[Rows from a dataset]
begin
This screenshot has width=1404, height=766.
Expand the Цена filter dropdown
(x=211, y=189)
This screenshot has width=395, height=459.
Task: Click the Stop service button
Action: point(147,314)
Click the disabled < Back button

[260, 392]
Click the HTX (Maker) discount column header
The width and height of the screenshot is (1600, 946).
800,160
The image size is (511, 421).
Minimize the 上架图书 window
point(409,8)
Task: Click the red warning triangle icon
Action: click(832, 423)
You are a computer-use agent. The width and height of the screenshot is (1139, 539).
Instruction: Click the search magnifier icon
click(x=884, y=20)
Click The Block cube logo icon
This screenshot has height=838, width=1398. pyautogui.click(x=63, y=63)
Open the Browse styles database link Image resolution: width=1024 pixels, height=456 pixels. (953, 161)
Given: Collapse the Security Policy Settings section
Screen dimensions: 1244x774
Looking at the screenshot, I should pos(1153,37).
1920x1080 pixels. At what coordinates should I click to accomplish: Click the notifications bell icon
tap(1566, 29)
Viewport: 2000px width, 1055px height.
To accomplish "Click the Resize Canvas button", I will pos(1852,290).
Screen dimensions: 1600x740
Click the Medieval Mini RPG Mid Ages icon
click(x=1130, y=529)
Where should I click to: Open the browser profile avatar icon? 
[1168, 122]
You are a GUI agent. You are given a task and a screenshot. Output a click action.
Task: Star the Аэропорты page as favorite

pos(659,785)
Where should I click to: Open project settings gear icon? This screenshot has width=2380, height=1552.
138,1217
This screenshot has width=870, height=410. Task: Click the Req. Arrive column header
end
Copy these entries over line for line, keeping every character unchanged.

This screenshot has width=1404, height=766.
Expand the Цена filter dropdown
(x=211, y=189)
This screenshot has width=395, height=459.
Task: Click the Stop service button
Action: point(147,314)
Click the disabled < Back button

[260, 392]
Click the HTX (Maker) discount column header
The width and height of the screenshot is (1600, 946).
800,160
The image size is (511, 421).
Minimize the 上架图书 window
point(409,8)
Task: Click the red warning triangle icon
Action: click(832, 423)
You are a computer-use agent. The width and height of the screenshot is (1139, 539).
Instruction: Click the search magnifier icon
click(x=884, y=20)
Click The Block cube logo icon
This screenshot has height=838, width=1398. pyautogui.click(x=63, y=63)
Open the Browse styles database link Image resolution: width=1024 pixels, height=456 pixels. (953, 161)
Given: Collapse the Security Policy Settings section
Screen dimensions: 1244x774
Looking at the screenshot, I should pos(1153,37).
1920x1080 pixels. At what coordinates should I click to accomplish: Click the notifications bell icon
tap(1566, 29)
Viewport: 2000px width, 1055px height.
To accomplish "Click the Resize Canvas button", I will pos(1852,290).
Screen dimensions: 1600x740
Click the Medieval Mini RPG Mid Ages icon
click(x=1130, y=529)
Where should I click to: Open the browser profile avatar icon? 
[1168, 122]
You are a GUI agent. You are given a task and a screenshot. Output a click action.
Task: Star the Аэропорты page as favorite

pos(659,785)
Where should I click to: Open project settings gear icon? This screenshot has width=2380, height=1552.
138,1217
This screenshot has width=870, height=410. Task: Click the Req. Arrive column header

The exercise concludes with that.